# Information
__________________________________________________

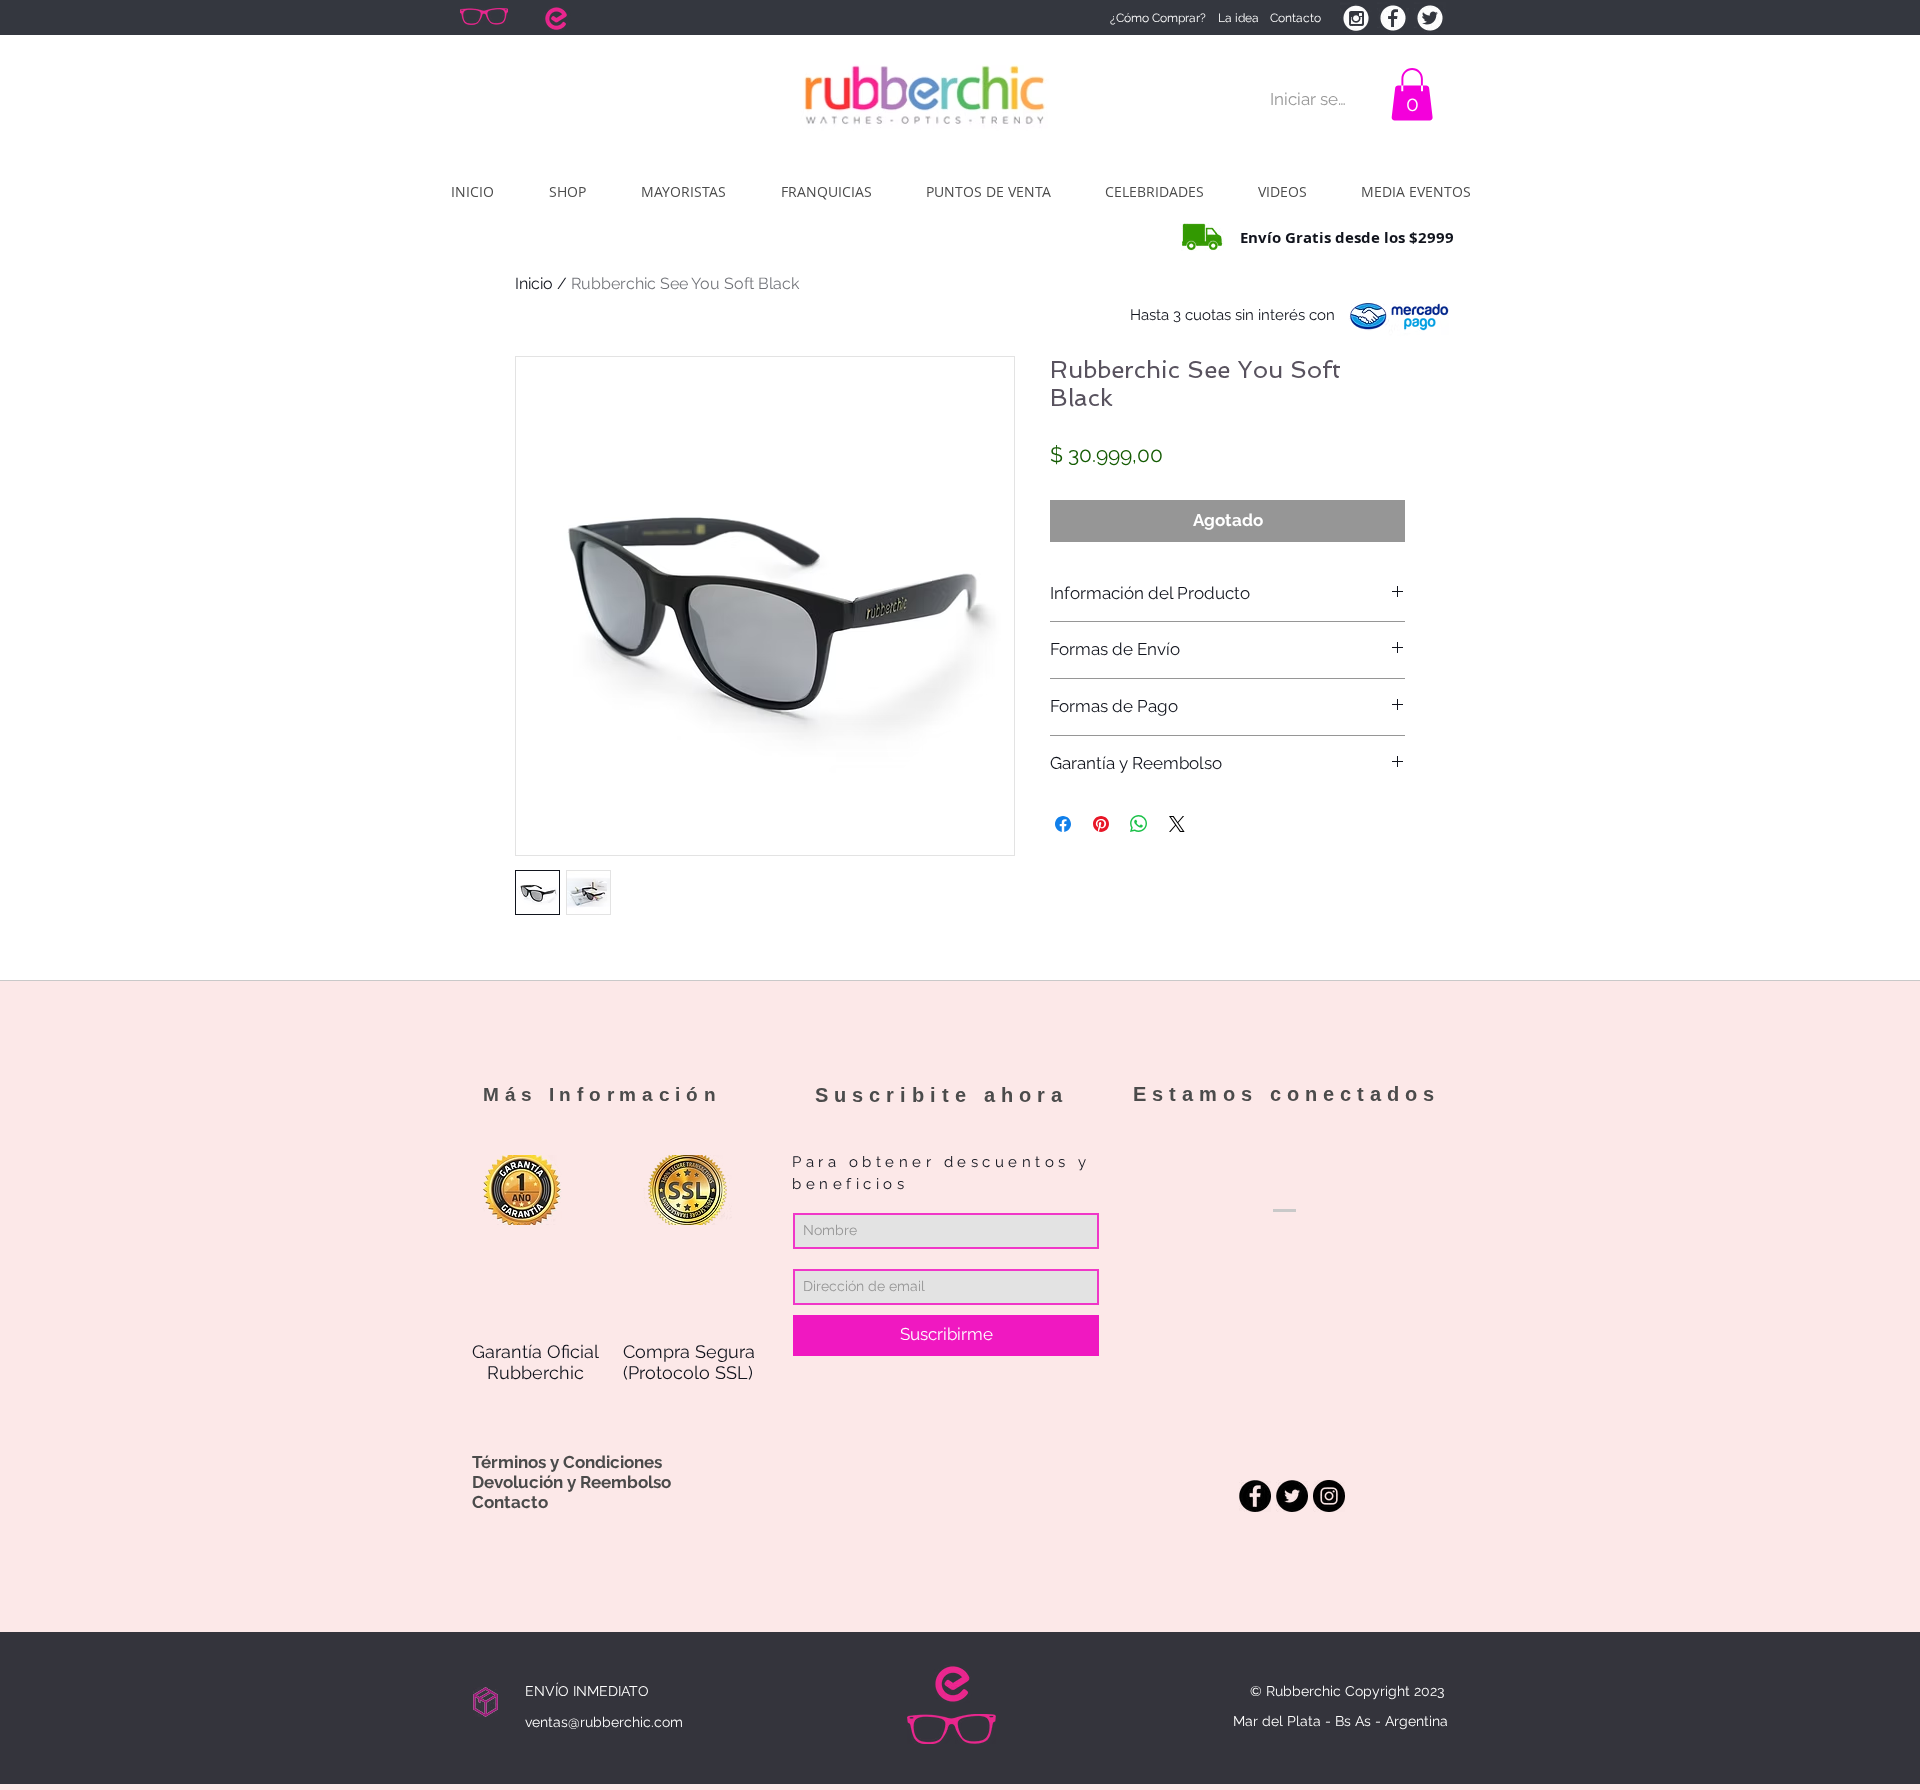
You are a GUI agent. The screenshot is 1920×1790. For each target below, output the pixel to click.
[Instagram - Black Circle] (1329, 1496)
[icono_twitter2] (1430, 18)
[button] (1412, 94)
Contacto (510, 1502)
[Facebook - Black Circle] (1255, 1496)
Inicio (534, 283)
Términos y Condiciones (567, 1462)
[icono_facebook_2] (1393, 18)
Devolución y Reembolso (571, 1482)
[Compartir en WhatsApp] (1139, 824)
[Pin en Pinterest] (1101, 824)
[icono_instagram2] (1356, 18)
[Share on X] (1177, 824)
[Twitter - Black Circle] (1292, 1496)
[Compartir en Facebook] (1063, 824)
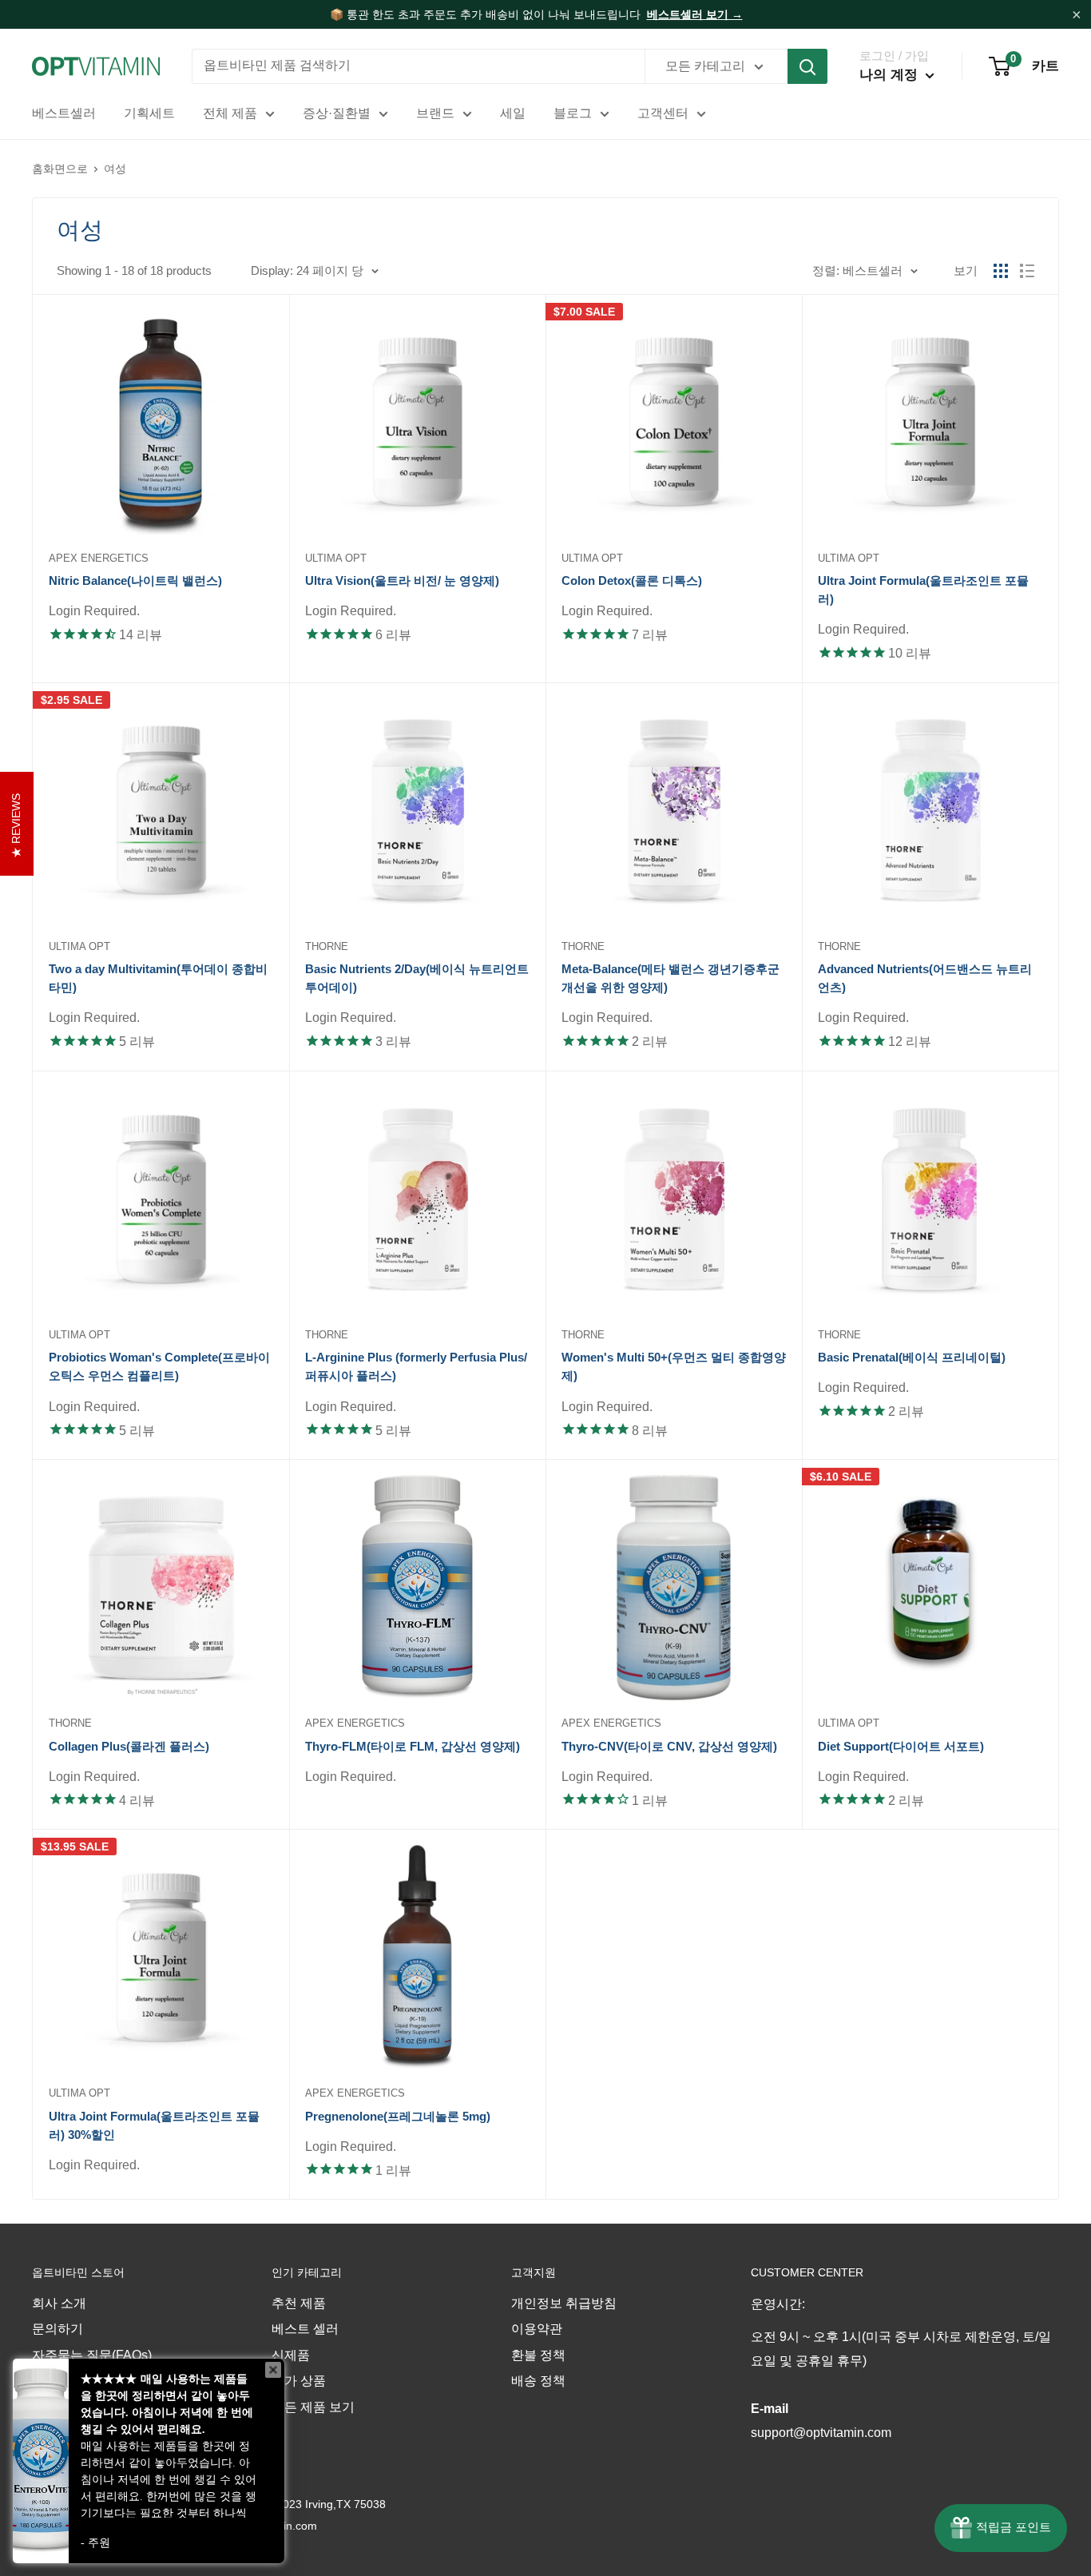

__________________________________________________

# Required action
The data above should be repeated in full and exactly, with no pictures carried over.

# Exercise solution
You are a GUI agent. The screenshot is 1920×1790. For each target below, output the pixel to click.
[Instagram - Black Circle] (1329, 1496)
[icono_twitter2] (1430, 18)
[button] (1412, 94)
Contacto (510, 1502)
[Facebook - Black Circle] (1255, 1496)
Inicio (534, 283)
Términos y Condiciones (567, 1462)
[icono_facebook_2] (1393, 18)
Devolución y Reembolso (571, 1482)
[Compartir en WhatsApp] (1139, 824)
[Pin en Pinterest] (1101, 824)
[icono_instagram2] (1356, 18)
[Share on X] (1177, 824)
[Twitter - Black Circle] (1292, 1496)
[Compartir en Facebook] (1063, 824)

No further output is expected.